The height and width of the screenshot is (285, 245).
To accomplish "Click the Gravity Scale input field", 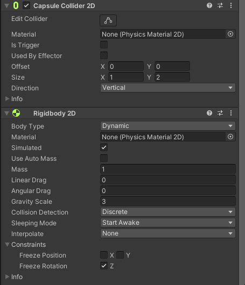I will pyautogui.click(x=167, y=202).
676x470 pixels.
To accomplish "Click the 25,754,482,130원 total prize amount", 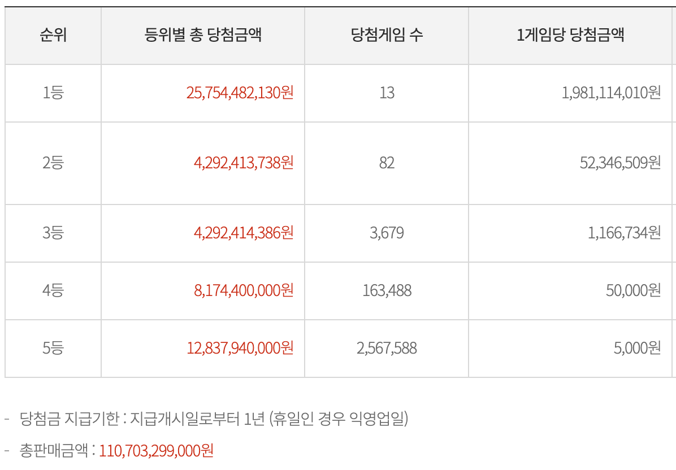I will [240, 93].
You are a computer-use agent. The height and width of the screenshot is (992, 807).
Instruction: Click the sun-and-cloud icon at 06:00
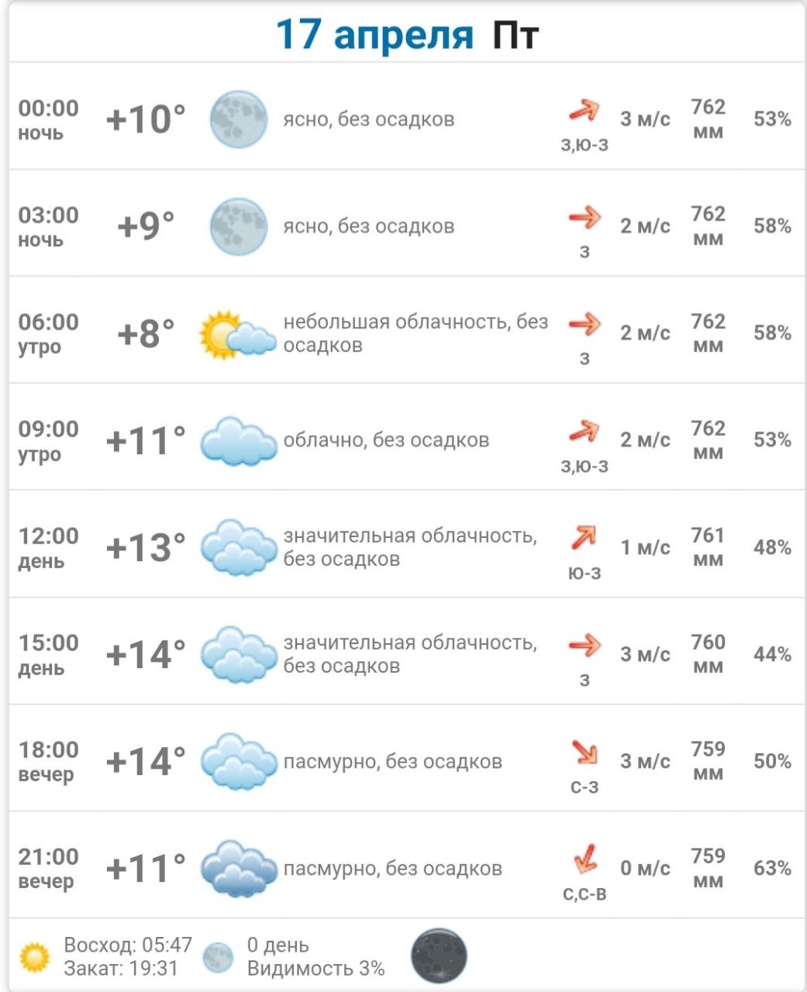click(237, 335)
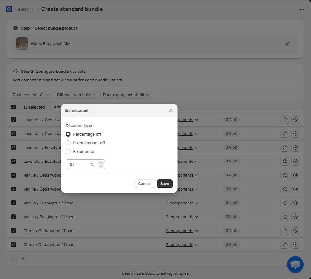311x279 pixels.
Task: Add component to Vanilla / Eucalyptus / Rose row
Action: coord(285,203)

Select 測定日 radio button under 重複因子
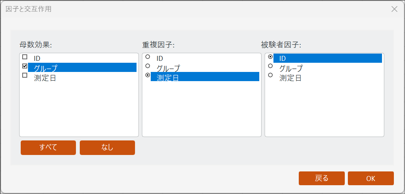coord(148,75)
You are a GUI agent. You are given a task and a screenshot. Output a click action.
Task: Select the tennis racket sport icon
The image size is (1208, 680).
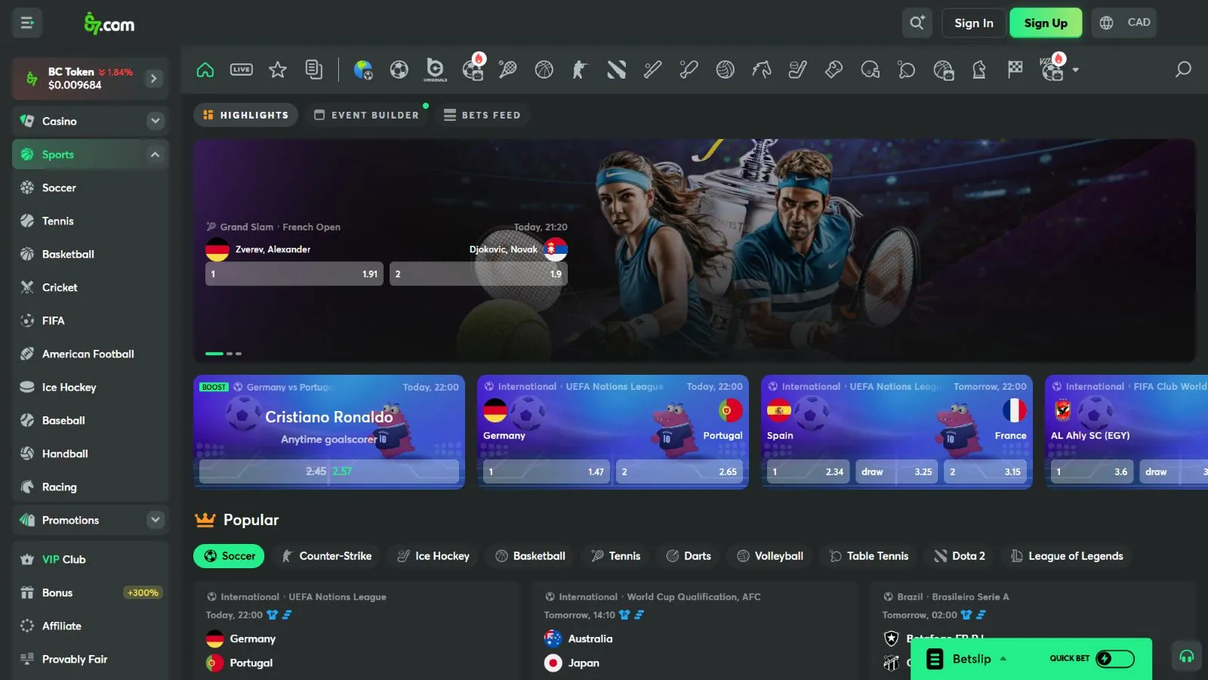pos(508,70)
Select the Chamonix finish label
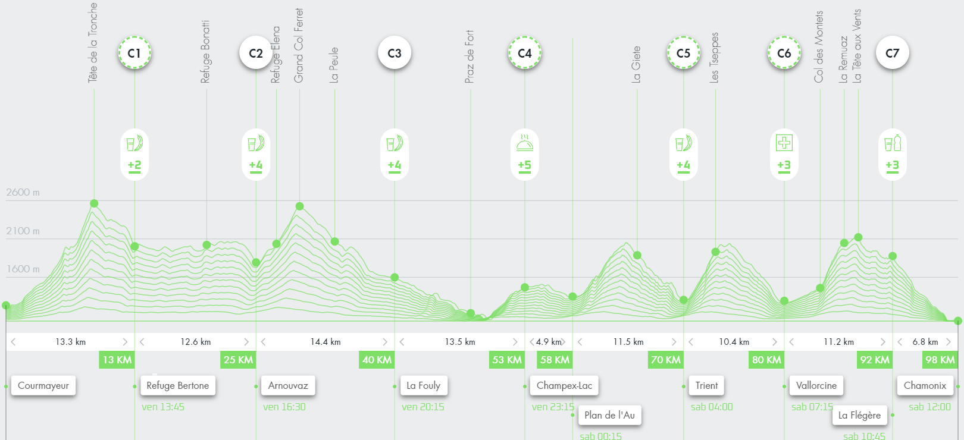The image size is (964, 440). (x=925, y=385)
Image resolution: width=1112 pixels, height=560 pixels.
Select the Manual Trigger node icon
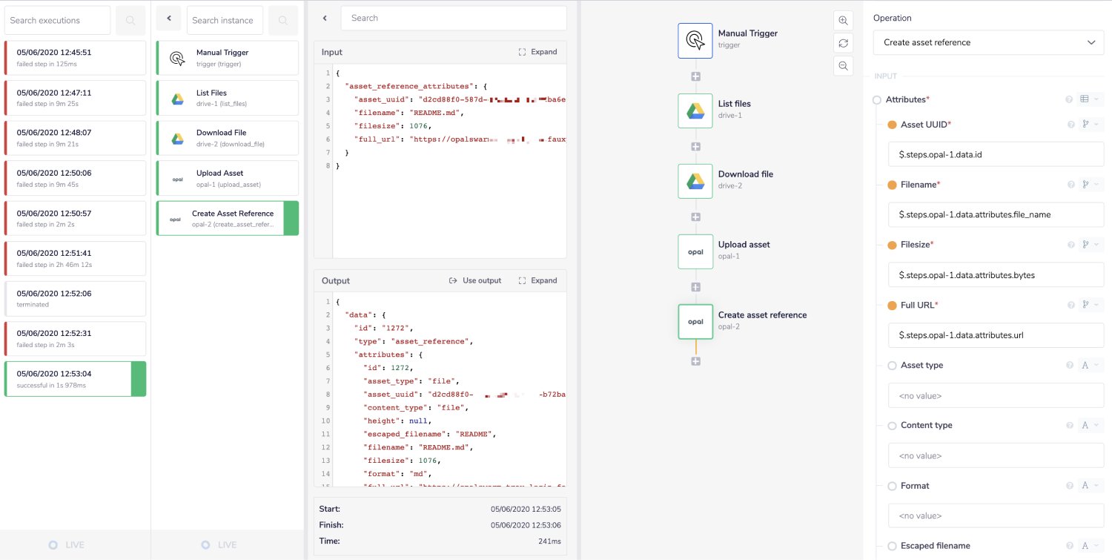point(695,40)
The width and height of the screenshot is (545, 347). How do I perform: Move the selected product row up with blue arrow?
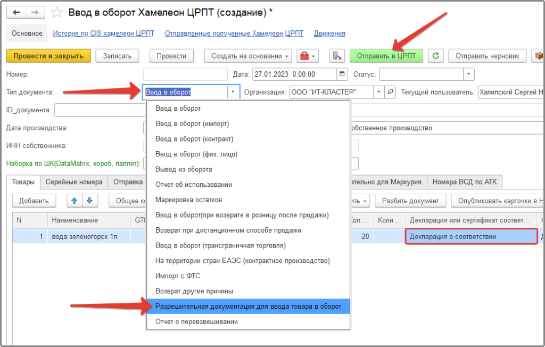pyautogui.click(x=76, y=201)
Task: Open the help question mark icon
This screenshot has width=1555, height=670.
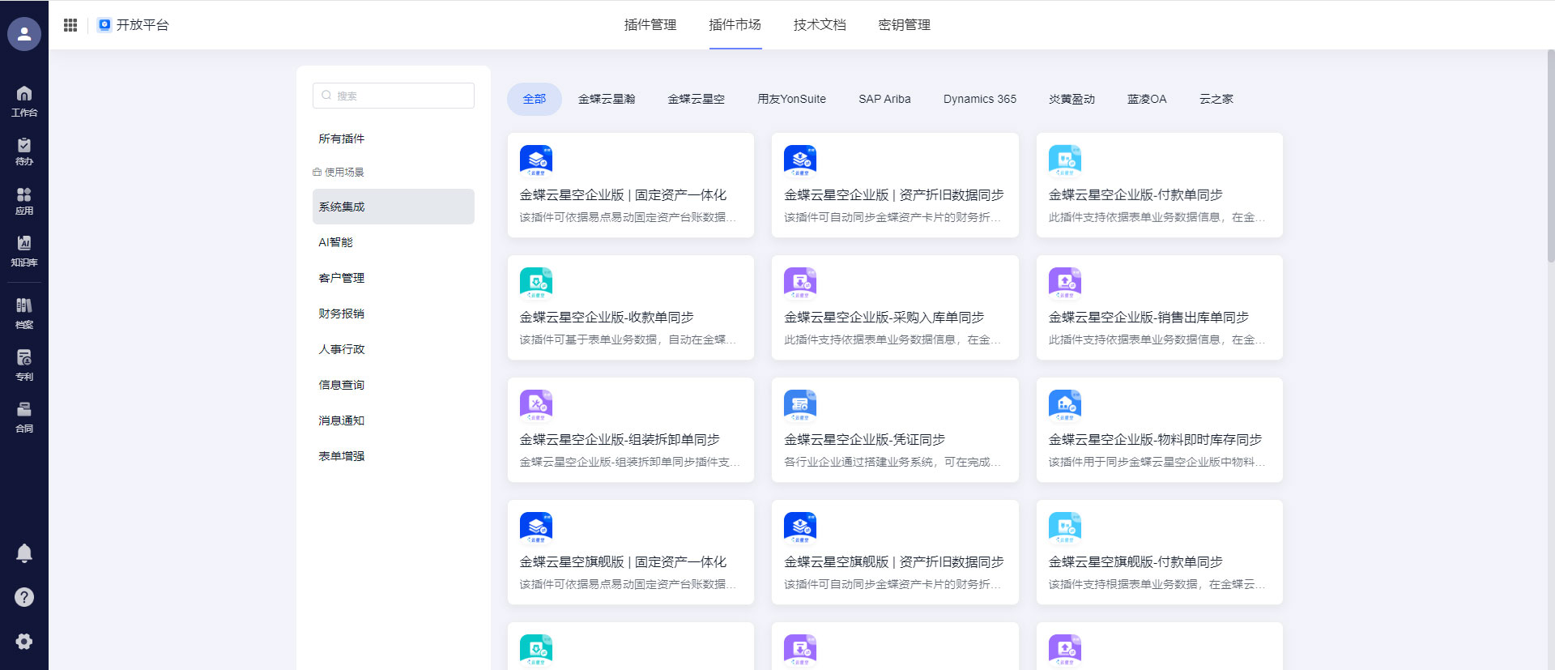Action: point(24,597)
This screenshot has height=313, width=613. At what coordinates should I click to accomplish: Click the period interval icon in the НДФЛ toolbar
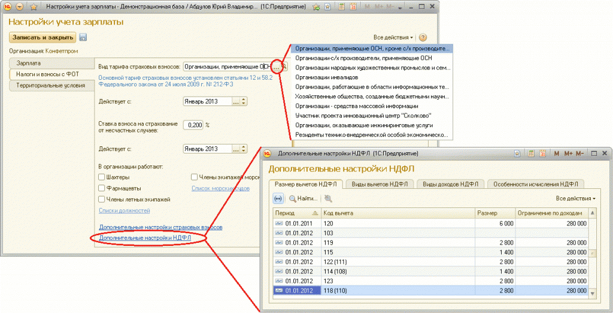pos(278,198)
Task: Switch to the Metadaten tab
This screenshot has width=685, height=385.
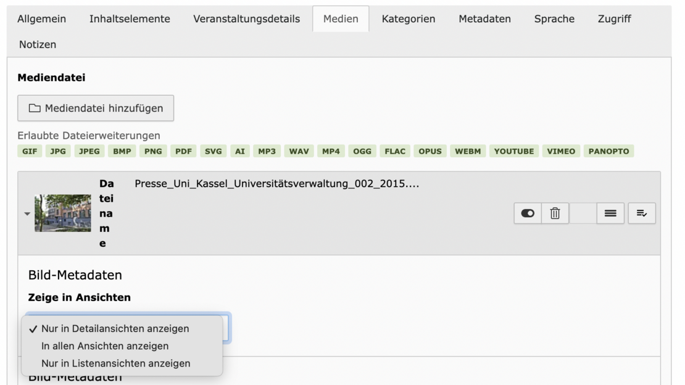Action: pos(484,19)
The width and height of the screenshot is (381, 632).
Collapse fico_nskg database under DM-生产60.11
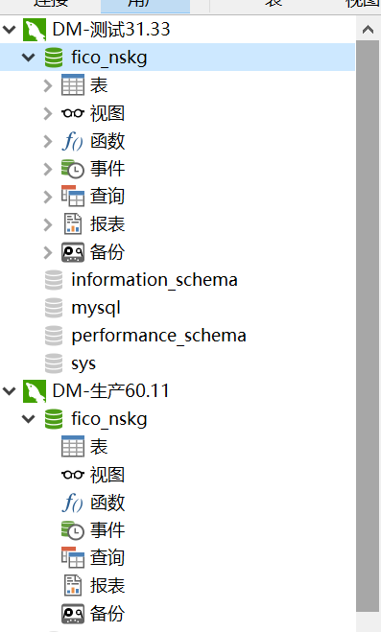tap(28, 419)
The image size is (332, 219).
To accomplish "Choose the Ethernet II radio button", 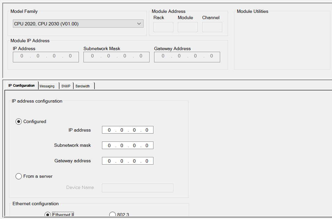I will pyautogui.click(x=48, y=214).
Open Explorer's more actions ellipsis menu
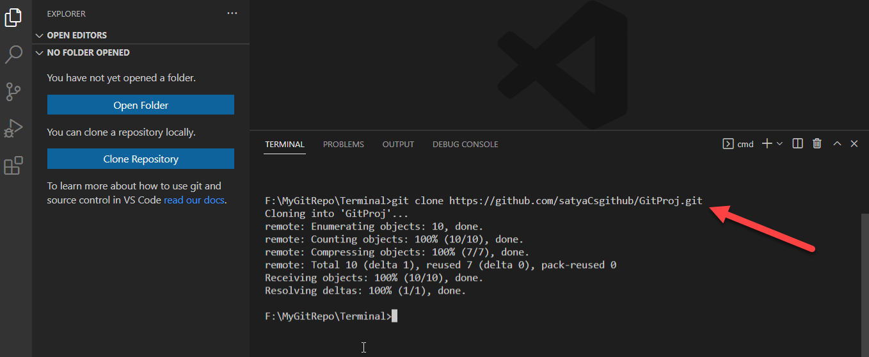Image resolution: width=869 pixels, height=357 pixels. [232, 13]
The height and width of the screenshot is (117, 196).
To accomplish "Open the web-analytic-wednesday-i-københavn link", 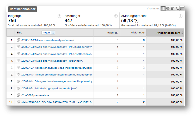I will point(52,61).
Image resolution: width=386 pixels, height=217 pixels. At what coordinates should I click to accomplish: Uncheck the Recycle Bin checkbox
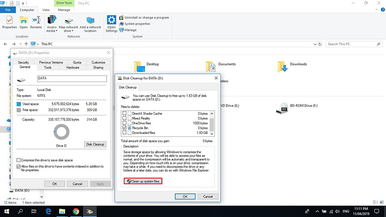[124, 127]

■ Task directions ■
Beginning with the line holding "You are a computer-use" in the material above, restate word for word each line through the line holding "Image resolution: width=1112", and exclude pictures.

■ Solution to this exercise ■
You are a computer-use agent. The height and width of the screenshot is (992, 807).
Instruction: Click the sun-and-cloud icon at 06:00
click(237, 335)
311x279 pixels.
Task: Add component to Vanilla / Eucalyptus / Rose row
Action: coord(285,203)

Select 測定日 radio button under 重複因子
coord(148,75)
You are a GUI agent. You are given a task and a screenshot. Output a click action.
Task: Select the tennis racket sport icon
The image size is (1208, 680).
pos(508,70)
Select the Chamonix finish label
The image size is (964, 440). (x=925, y=385)
Image resolution: width=1112 pixels, height=560 pixels.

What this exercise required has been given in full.